Prince of Persia: The Sands of Time is without question one of the most influential platformers ever made. It's easy to trace its legacy during play. Moments where ledges fall away, revealing a specific path for the Prince to climb on, or removing pieces of scaffolding that the player balances on have been redone again and again and again. Uncharted, God of War, Tomb Raider, Jedi: Fallen Order, and many more all follow in the example that this game set, if in an extremely diluted way. So, does this original version stand up to the test of time? I would say it does fairly well.

What The Sands of Time has over most modern instances of this style is obscuration. While the Prince is much more agile than say, Nathan Drake, I think this aspect of the level design is much more active in creating engaging platforming. This is a puzzle platformer in a literal sense, where the button combinations and reaction times are pretty lenient, so the challenge is derived from pathfinding. The best parts of The Sands of Time are when it crafts a fully realized puzzle box of platforming. Spaces that are well realized enough to facilitate a sense of place, alongside engaging the player in solving the path forward. Ropes, columns, ledges, saws, beams, and more are dotted around rooms, and the player's job is to string these separate elements together into a traversable path. It helps, of course, that the contextual tools the player does have are satisfying to pull off.

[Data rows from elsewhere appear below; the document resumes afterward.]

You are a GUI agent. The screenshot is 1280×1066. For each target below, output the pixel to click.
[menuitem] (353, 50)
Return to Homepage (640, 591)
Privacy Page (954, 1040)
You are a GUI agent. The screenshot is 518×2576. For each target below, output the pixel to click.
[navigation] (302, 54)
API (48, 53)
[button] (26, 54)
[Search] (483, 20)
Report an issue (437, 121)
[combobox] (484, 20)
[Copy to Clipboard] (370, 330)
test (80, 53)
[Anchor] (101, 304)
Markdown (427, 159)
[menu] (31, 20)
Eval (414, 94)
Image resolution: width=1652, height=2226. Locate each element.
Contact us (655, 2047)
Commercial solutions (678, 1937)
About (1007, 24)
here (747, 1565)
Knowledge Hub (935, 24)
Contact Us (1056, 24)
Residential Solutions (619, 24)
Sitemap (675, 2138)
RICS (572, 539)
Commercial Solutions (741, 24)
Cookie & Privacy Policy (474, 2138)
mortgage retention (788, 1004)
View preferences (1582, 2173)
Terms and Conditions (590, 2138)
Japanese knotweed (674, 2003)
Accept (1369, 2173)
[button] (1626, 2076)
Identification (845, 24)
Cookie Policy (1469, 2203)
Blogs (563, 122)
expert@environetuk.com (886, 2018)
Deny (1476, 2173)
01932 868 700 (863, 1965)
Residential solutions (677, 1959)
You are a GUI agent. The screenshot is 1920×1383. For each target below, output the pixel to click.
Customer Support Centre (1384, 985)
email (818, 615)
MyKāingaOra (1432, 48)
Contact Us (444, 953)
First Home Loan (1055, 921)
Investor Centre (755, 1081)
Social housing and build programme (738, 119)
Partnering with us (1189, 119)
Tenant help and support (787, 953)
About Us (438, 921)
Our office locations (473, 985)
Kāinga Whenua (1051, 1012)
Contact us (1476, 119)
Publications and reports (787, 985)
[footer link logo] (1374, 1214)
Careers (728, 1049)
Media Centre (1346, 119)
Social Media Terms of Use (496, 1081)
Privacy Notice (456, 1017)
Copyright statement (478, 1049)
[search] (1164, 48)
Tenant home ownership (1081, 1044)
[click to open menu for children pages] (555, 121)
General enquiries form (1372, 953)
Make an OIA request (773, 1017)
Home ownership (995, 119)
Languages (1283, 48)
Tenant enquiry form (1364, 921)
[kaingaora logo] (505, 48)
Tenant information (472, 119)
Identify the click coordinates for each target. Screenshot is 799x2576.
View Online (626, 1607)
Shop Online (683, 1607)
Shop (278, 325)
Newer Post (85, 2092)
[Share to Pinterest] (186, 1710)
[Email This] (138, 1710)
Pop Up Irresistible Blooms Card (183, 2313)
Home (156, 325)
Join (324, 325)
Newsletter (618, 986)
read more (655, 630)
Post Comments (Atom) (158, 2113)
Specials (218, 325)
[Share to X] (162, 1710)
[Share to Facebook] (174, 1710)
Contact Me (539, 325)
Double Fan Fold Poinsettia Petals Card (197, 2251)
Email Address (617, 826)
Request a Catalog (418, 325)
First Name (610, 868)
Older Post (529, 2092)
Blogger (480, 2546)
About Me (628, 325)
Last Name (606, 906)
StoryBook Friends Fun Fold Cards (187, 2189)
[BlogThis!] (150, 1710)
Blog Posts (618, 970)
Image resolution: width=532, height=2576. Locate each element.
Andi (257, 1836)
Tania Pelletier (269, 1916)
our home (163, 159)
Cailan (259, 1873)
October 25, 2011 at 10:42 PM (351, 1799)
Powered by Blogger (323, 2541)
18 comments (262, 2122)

As mentioned before, The Sands of Time is a pretty relaxed game in terms of the platforming. It could use some development, but it's a really good base to work off of, and if it was the only aspect of The Sands of Time I would probably be able to heartily recommend it. Luckily, the combat of this game is here to save the day! I get why it exists, this is a tale of swashbuckling adventure! White knuckle platforming, and acrobatic life or death combat! Unfortunately, the mechanics aren't up to snuff.

So, every once in a while, usually after an extended platforming section, the game will throw you into a combat arena. Usually, there are a few enemies idling, but stealth isn't an option. Unlike other games, you can't just defeat the enemies by dealing enough damage. You need to knock them down with standard attacks, before absorbing them into your knife, which is a prolonged animation. You have a button to attack, another to use the knife, the jump now vaults the Prince over an enemy or off a wall, and there are a few special techniques that take resources. It sounds good on paper, a simple combat system to act as a nice buffer between sections of the real meat of the game, but combat scenarios feel long, tedious, and unbalanced. The only impactful difference between enemies is that some punish the Prince for attempting to vault over them. Because the Prince selects which enemy to target on his own, I got game overs numerous times when he decided to absorb an enemy instead of freezing another. The time rewind mechanic has a strange restriction in combat, where defeating an enemy resets the clock. So if an enemy starts an attack while you are absorbing another, and you are able to finish, you take unavoidable damage from the Prince's lengthy recovery frames. Sometimes certain moves don't seem to work, your companion is actively unhelpful, and the camera feels the need to give the player as little helpful information as possible. All of this combines into one of the least enjoyable combat systems I have played in a long time.

I don't want to end this on a negative note. I really did enjoy my time overall with The Sands of Time. Yes, the combat is not good, and the story isn't anything worth talking about (The Prince is straight up misogynistic, the guy literally at one point says the female lead needs to learn her place and he needs to conquer her it's weird), but it does have a good base to work off of. I am excited to see where the series goes from here. Even if the sequel looks entirely unappealing.